Eglises d'Asie

L’absence de réaction populaire à un procès pour “blasphème contre le Prophète” manifeste l’échec du gouvernement à se gagner les faveurs des musulmans

Publié le 18/03/2010




Pour ceux qui observent l’évolution du militantisme islamique en Indonésie, le procès du 31 juillet 1995 au tribunal de Sleman au centre de Java a été un révélateur. La foule rassemblée pour le procès en blasphème d’un homme qui avait traité le Prophète de “dictateur” ne déployait ni banderoles ni pancartes, et ne manifestait aucun signe de colère islamique.
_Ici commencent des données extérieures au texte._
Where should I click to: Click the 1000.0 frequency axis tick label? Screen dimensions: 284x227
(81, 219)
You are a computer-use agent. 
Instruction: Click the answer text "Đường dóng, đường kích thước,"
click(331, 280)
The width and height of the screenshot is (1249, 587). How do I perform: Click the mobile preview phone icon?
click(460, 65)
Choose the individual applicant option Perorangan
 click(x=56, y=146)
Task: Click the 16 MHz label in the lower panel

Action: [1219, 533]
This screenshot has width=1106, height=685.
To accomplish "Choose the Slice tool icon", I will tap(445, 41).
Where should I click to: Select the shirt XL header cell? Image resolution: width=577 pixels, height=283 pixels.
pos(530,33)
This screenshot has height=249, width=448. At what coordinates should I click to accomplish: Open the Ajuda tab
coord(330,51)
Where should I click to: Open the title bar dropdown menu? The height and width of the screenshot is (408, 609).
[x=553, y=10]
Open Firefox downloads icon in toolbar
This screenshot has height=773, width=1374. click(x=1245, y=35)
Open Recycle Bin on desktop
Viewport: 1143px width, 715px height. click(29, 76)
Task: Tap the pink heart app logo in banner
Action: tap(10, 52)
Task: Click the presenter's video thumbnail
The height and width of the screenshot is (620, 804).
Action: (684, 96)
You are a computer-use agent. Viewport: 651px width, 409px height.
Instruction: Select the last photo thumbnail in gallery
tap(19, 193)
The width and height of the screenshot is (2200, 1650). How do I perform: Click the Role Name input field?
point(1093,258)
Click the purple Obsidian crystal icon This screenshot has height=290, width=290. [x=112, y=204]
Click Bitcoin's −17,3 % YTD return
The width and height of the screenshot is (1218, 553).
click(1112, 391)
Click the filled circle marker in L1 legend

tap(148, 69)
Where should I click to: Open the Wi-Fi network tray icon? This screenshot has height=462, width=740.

Les policiers qui se trouvaient là n’avaient rien à faire.

Comment expliquer cette réaction si modérée des militants musulmans indonésiens ? Un certain nombre d’observateurs estiment que si les symboles de fierté religieuse et culturelle sont devenus très importants pour les membres de la plus grande communauté musulmane du monde, l’utilisation de l’islam comme arme politique contre les opposants au régime de Suharto n’en reste pas moins mal reçue par une majorité de fidèles.

Beaucoup de musulmans ont eu le sentiment que l’accusation de blasphème lancée contre Permadi Satrio Wiwoho, mystique javanais bien connu et critique virulent du Golkar, le parti au pouvoir, n’était qu’une manoeuvre politique pour se débarrasser d’un gêneur. Permadi est accusé d’avoir déclaré à une audience d’étudiants que “le prophète Mahomet était un dictateur… Sa dictature était favorable à l’homme ordinaire; un dictateur qui utilise une main de fer pour la prospérité du peuple peut être considéré comme acceptable”. Auparavant, il avait violemment critiqué M. Harmoko, ministre de l’Information et M. B.J. Habibie, ministre de la recherche et de la technologie, considéré comme un proche du président Suharto. Il avait aussi accusé les fonctionnaires du ministère des cultes d’être corrompus.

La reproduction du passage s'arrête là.